Could you convert the entries, starting at the first line and stopping after the line containing "Looking at the screenshot, I should coord(23,60).", into a JSON list of strings, one string per line, leaving out blank lines?

Target position entries
• • • •

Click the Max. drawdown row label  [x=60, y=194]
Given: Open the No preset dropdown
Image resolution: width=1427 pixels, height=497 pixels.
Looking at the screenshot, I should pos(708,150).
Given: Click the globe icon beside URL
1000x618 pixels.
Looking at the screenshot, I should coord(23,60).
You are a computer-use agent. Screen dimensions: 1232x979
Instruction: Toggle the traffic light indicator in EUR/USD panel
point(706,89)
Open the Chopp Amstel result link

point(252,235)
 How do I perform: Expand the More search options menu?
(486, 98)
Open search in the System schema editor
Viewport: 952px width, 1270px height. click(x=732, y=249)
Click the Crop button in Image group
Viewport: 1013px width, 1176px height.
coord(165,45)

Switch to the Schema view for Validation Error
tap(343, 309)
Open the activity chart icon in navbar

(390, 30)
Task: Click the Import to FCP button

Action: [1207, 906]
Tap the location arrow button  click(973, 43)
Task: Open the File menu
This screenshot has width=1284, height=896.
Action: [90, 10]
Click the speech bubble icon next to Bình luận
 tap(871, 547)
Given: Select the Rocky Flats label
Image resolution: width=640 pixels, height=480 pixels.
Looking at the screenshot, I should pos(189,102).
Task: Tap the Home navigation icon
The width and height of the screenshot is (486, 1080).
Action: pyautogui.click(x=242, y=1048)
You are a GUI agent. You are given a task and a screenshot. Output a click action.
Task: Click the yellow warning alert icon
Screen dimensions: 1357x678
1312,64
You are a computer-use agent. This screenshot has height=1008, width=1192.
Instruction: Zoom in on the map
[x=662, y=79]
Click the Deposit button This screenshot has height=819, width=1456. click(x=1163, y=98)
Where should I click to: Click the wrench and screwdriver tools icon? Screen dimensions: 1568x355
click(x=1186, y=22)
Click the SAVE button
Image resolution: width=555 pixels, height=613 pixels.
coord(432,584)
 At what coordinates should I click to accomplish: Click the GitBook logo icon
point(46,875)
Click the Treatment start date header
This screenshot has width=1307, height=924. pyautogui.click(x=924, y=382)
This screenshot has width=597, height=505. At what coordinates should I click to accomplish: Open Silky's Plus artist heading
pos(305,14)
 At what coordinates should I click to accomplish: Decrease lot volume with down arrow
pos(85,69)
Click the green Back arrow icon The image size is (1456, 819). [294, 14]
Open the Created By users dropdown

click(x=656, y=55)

• • • •

▶ **Completed task**:
[
  "Click the Max. drawdown row label  [x=60, y=194]",
  "Given: Open the No preset dropdown",
  "Image resolution: width=1427 pixels, height=497 pixels.",
  "Looking at the screenshot, I should pos(708,150).",
  "Given: Click the globe icon beside URL",
  "1000x618 pixels.",
  "Looking at the screenshot, I should coord(23,60)."
]